- Coat of arms
- Interactive map of Gmina Zagórz
- Coordinates (Zagórz): 49°31′N 22°16′E﻿ / ﻿49.517°N 22.267°E
- Country: Poland
- Voivodeship: Subcarpathian
- County: Sanok
- Seat: Zagórz

Area
- • Total: 161.48 km^{2} (62.35 sq mi)

Population (2006)
- • Total: 12,725
- • Density: 78.802/km^{2} (204.10/sq mi)
- • Urban: 4,990
- • Rural: 7,735
- Website: http://www.zagorz.pl

= Gmina Zagórz =

Gmina Zagórz is an urban-rural gmina (administrative district) in Sanok County, Subcarpathian Voivodeship, in south-eastern Poland. Its seat is the town of Zagórz, which lies approximately 6 km south-east of Sanok and 61 km south of the regional capital Rzeszów.

The gmina covers an area of 160.05 km2, and as of 2006 its total population is 12,725 (out of which the population of Zagórz amounts to 4,990, and the population of the rural part of the gmina is 7,735). Ethnically the population of the region includes Poles and Pogorzans.

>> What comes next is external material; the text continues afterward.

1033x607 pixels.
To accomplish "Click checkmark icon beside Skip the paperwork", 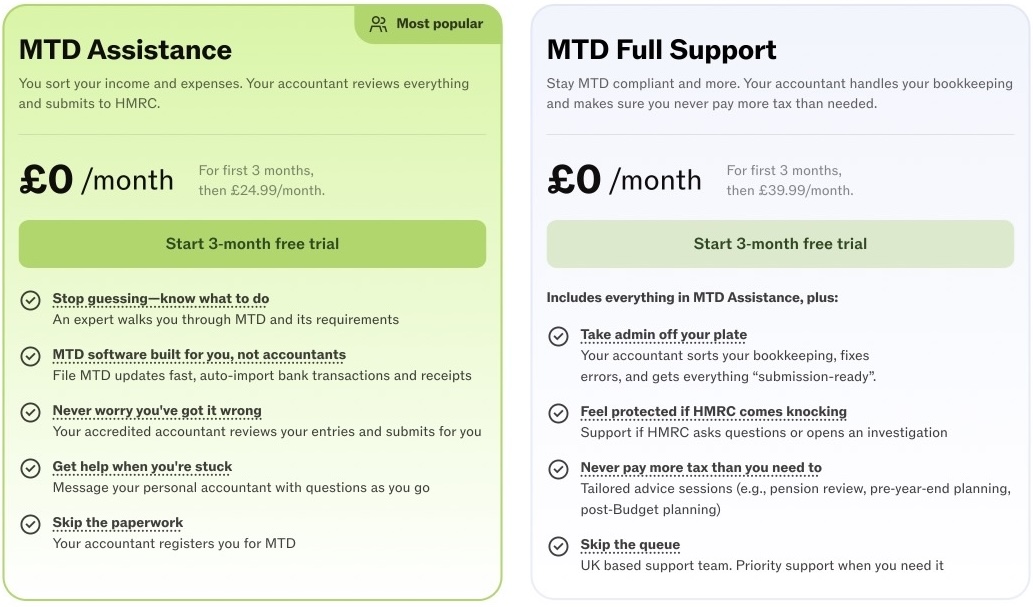I will (31, 523).
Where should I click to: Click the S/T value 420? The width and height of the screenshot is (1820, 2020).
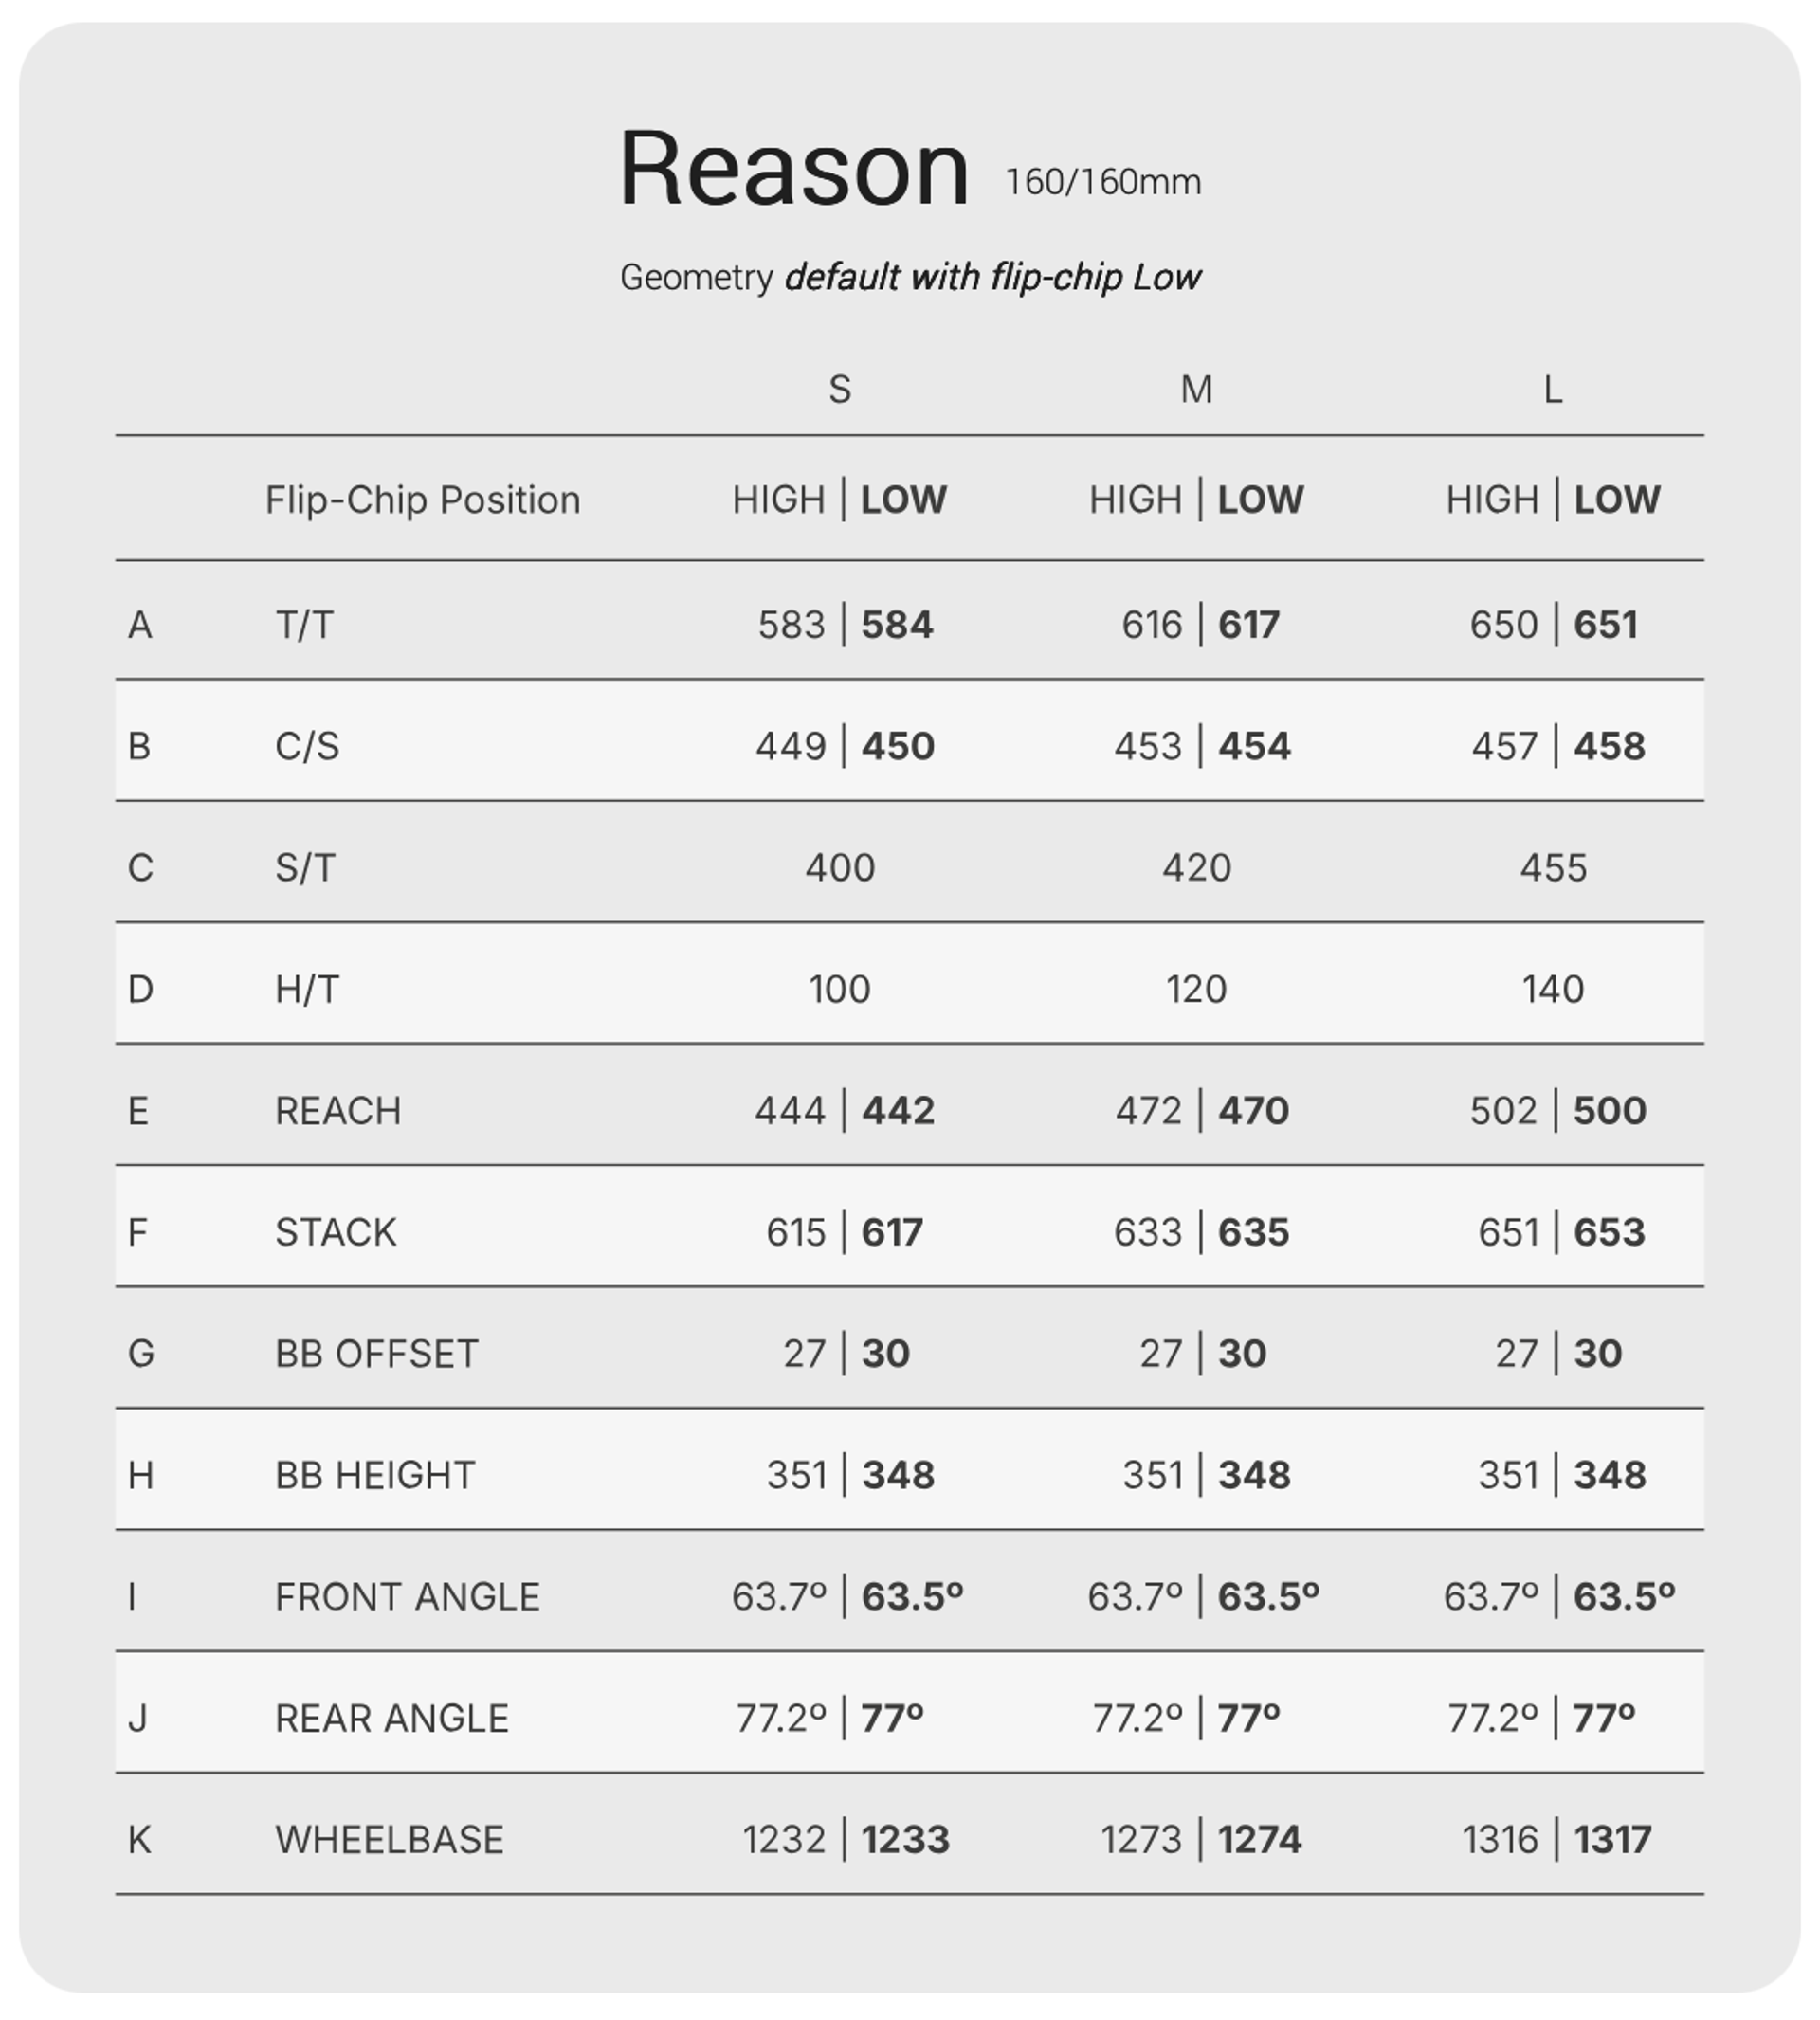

The gmina contains part of the protected area called Cisna-Wetlina Landscape Park.

==Villages==
Apart from the town of Zagórz, Gmina Zagórz contains the villages and settlements of Brzozowiec, Czaszyn, Kalnica, Łukowe, Mokre, Morochów, Olchowa, Poraż, Średnie Wielkie, Tarnawa Dolna, Tarnawa Górna and Zahutyń.

==Neighbouring gminas==
Gmina Zagórz is bordered by the town of Sanok and by the gminas of Baligród, Bukowsko, Komańcza, Lesko and Sanok.